Ello significa también que la primera vez, cuando el artesano hizo su invento, descubrió
su diseño, era también un artista creador. Y que el artista, obedeciendo a
leyes secretas, oye voces, sigue pálpitos, conecta puntos, y de viejos inventos
obtiene nuevas conclusiones.
Tal
vez por eso suena tan mal cuando los políticos llegan con el cuento de que la
cultura debe ser rentable y autosostenible, y que todo invento es propiedad
privada. Con los inventos de la cultura trabaja y es rentable toda la
civilización. Nadie nos cobra por usar las cifras, las letras, las palabras,
todavía no nos pasan la cuenta mensual los propietarios de la gramática por
utilizar los verbos y los adjetivos, aunque, como van las cosas, eso ya
llegará. Alguna multinacional ingeniosa aliada con algún gobierno corto de
espíritu privatizará los grandes bienes universales de la cultura, como han
privatizado las obras de Van Gogh, con las que él pagaba a duras penas su plato
de sopa, para que sean ahora la imagen de las tarjetas de crédito; como quieren
privatizar el agua, los secretos del cuerpo, el viento y las semillas.
Oscuros
banqueros especulan, tortuosas corporaciones trafican, los Estados son
saqueados sin escrúpulos, la tierra es objeto de valorizaciones y destinaciones
ocultas, las burbujas financieras estallan, malos manejos y malos gobiernos
precipitan a las sociedades en la recesión y en la crisis, el tesoro público se
convierte en la tabla de salvación de los capitales privados, y llega por fin
el infierno tan temido de las vacas flacas y ya no del recorte, sino de la
mutilación de los presupuestos.
¿Recortarán
por fin donde hace falta? ¿Controlarán la corrupción? ¿Mejorarán el recaudo
fiscal? ¿Vigilarán las contrataciones, se abstendrán de guerras infames, de
espionajes onerosos, de operaciones fraudulentas, harán que paguen por fin los
responsables?
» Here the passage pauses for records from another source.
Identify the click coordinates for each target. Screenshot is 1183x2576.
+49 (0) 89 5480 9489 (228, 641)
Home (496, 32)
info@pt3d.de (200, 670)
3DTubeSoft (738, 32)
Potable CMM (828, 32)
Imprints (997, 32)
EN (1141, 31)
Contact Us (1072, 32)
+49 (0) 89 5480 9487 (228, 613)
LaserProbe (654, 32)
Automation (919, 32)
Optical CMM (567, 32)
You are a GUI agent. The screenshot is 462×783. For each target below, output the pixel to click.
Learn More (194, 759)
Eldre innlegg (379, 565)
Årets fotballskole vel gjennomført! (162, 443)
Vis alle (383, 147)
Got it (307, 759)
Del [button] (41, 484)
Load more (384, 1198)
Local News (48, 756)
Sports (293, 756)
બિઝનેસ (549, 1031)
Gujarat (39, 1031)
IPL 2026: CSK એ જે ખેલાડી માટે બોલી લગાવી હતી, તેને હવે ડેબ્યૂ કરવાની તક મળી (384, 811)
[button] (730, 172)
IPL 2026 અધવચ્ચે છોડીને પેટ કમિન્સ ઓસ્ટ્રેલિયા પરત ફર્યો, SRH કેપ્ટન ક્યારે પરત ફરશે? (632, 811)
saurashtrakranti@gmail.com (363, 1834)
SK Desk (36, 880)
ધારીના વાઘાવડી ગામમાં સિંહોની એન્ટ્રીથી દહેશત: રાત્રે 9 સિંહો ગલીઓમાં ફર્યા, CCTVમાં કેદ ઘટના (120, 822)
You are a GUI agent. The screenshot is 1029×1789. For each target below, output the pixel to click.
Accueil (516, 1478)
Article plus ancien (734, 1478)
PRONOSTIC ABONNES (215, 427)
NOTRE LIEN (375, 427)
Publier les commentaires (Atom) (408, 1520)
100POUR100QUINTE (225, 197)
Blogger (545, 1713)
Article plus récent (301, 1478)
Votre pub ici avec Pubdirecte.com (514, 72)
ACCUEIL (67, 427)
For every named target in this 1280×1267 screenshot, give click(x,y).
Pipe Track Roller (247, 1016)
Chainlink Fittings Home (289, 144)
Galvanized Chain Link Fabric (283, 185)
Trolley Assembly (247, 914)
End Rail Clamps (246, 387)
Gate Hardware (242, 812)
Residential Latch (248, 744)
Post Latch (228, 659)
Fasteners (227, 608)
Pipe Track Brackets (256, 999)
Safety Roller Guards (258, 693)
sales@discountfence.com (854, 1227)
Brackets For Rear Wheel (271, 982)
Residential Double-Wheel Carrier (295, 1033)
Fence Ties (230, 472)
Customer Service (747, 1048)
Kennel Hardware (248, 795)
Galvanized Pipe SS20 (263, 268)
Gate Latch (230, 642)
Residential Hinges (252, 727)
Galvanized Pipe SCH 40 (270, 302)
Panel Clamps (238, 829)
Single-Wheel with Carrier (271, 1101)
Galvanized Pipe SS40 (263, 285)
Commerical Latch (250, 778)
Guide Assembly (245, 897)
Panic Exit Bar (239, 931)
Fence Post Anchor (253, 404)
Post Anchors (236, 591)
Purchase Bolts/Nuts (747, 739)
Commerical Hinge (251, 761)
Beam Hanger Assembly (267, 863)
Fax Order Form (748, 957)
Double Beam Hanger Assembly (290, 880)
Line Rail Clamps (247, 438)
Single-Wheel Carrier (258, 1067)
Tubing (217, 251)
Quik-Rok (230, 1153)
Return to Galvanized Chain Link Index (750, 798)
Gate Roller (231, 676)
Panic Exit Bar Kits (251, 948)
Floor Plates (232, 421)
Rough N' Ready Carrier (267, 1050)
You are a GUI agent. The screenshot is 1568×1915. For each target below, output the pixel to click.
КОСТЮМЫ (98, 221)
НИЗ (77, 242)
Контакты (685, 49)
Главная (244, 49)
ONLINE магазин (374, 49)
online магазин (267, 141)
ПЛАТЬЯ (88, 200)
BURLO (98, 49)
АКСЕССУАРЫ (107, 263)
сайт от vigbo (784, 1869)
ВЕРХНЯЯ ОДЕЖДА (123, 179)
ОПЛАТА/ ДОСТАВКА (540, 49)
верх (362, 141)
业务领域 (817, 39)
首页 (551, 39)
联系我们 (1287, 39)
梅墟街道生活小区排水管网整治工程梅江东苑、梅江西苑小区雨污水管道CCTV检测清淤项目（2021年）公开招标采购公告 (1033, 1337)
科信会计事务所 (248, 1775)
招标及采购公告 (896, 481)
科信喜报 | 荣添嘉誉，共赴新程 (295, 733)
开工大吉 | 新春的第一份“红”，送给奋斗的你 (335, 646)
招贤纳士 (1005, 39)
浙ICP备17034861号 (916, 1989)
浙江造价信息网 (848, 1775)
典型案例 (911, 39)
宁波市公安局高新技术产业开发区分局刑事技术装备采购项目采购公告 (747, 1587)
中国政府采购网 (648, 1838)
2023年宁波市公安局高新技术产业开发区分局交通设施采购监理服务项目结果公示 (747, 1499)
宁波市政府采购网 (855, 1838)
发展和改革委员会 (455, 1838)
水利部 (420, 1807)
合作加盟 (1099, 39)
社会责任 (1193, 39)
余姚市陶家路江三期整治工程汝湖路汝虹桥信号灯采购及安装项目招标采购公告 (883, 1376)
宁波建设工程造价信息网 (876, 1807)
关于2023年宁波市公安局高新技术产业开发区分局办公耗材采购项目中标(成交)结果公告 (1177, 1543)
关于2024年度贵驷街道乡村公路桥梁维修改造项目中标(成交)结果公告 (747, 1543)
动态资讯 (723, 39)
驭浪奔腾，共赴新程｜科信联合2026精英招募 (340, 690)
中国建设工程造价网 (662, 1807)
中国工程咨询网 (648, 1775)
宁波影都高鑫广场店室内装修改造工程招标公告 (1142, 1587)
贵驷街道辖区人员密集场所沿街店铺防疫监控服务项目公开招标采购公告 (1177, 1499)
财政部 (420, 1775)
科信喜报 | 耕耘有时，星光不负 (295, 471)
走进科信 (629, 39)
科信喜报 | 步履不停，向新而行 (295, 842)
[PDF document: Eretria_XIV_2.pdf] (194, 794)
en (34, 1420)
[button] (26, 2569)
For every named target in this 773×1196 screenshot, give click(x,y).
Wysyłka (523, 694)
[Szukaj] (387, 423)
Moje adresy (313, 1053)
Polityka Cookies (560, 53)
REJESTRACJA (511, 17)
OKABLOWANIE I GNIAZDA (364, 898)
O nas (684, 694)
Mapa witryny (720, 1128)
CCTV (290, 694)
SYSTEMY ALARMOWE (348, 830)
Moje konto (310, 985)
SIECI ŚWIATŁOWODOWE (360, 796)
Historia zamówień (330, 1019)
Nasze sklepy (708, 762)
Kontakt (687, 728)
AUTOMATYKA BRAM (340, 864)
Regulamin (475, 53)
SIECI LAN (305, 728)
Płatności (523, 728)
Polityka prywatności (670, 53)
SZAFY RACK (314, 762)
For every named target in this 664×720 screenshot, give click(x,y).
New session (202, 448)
Claro que no. Una vez más recortarán donde se recorta siempre, en
la cultura, en la educación, en la justicia, el estímulo a la creatividad será
el gasto inoficioso que hay que controlar.
Los
mandatarios sólo deberían hacer lo que les mandemos. Pero ellos saben bien que,
para ponerlos en su sitio, nada nos hace tanta falta como la cultura que nos
recortan.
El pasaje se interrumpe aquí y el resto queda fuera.